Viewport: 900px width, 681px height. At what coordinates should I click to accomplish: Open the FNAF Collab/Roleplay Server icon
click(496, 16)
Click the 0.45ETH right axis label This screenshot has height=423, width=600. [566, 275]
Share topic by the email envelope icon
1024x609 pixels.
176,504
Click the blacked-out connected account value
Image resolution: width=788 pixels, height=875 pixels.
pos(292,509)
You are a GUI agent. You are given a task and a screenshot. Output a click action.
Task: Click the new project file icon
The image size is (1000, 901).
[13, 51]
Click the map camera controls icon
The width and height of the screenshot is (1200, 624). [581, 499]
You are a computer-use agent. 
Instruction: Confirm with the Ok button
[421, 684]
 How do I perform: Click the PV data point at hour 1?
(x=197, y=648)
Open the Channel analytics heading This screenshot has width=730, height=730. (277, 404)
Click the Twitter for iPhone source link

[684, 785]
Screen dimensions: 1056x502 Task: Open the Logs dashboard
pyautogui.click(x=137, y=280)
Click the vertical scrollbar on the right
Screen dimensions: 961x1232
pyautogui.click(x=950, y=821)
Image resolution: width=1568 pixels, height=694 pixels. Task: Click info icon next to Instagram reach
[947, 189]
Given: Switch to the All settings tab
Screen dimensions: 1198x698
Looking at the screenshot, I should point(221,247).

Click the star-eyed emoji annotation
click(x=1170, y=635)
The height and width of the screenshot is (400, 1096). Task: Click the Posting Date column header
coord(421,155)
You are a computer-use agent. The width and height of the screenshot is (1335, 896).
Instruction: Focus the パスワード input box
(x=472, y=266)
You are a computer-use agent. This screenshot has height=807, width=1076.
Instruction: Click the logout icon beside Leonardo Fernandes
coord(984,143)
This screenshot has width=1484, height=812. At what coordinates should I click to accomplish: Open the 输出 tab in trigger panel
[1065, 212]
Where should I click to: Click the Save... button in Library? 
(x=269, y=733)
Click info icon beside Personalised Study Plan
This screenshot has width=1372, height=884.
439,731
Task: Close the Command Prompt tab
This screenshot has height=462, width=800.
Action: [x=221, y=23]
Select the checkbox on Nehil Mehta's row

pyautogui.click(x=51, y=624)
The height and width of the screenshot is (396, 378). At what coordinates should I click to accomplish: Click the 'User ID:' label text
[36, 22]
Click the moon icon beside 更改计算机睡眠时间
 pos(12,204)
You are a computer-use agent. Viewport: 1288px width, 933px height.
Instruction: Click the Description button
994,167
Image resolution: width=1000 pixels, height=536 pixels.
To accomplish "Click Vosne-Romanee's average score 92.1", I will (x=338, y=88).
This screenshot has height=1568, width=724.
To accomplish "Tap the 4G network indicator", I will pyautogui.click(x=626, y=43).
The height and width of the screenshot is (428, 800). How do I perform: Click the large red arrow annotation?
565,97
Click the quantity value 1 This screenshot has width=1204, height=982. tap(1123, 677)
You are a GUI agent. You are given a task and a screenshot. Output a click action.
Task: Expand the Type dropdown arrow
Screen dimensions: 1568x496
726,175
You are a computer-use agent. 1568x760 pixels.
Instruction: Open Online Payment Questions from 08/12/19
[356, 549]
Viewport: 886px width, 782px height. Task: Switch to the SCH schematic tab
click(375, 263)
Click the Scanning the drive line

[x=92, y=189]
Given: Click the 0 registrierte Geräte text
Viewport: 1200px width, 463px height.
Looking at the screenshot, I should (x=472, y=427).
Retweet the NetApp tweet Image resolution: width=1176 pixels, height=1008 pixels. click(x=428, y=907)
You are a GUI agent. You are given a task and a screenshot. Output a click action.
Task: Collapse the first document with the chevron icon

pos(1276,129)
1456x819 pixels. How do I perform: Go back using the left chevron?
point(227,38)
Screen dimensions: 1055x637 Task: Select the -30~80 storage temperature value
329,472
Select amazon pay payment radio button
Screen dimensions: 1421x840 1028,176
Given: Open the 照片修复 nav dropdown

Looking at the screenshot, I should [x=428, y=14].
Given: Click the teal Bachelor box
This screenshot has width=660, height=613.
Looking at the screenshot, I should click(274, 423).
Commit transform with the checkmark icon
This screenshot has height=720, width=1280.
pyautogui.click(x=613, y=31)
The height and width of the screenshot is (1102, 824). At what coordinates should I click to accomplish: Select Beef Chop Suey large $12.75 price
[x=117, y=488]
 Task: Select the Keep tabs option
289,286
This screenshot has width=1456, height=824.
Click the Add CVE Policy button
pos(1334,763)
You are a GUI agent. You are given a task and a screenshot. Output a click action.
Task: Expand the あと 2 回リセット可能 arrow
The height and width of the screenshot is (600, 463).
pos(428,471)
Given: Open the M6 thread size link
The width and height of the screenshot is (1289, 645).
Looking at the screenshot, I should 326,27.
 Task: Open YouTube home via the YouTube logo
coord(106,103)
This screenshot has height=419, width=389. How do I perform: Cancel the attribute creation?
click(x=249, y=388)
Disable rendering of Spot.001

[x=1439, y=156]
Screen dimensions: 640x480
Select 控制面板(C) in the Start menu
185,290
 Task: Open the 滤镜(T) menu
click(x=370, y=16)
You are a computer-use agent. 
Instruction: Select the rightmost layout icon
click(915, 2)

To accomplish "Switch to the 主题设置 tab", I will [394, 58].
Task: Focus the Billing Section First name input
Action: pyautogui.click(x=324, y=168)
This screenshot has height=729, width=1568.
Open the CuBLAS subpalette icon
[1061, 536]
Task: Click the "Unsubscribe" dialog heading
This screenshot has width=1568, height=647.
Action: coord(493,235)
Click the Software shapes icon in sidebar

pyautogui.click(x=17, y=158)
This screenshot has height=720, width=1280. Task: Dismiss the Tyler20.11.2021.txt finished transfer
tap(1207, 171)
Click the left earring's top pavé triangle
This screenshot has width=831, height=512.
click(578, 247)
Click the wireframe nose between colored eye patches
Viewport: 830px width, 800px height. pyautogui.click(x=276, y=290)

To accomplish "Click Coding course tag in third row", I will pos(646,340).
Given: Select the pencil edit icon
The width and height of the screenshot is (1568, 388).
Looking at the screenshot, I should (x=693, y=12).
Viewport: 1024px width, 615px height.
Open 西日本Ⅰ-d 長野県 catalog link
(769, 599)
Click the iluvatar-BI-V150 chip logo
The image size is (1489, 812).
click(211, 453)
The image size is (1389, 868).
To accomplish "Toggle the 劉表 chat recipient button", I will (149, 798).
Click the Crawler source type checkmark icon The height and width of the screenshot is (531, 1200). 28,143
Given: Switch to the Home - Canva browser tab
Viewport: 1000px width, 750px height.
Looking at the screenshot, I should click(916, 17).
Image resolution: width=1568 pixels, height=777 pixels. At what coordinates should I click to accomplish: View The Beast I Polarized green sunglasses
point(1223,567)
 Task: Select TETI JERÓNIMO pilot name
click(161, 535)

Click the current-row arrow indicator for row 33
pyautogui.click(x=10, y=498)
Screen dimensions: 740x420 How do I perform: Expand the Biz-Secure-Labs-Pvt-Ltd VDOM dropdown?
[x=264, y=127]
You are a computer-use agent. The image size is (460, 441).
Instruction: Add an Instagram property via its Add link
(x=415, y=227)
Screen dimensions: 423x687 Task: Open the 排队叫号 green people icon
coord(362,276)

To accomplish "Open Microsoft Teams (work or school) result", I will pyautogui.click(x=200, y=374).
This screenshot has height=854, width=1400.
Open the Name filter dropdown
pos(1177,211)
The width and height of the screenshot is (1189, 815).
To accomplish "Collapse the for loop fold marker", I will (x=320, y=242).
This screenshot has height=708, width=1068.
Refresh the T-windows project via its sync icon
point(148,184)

--------------------------------------------------

__YOUR GOAL__: Can you copy out, unchanged, the stretch of rows from the one containing "Screen dimensions: 423x687" through the last row, with both ends included?

__FINAL RESULT__:
Screen dimensions: 423x687 Task: Open the 排队叫号 green people icon
coord(362,276)

To accomplish "Open Microsoft Teams (work or school) result", I will pyautogui.click(x=200, y=374).
This screenshot has height=854, width=1400.
Open the Name filter dropdown
pos(1177,211)
The width and height of the screenshot is (1189, 815).
To accomplish "Collapse the for loop fold marker", I will (x=320, y=242).
This screenshot has height=708, width=1068.
Refresh the T-windows project via its sync icon
point(148,184)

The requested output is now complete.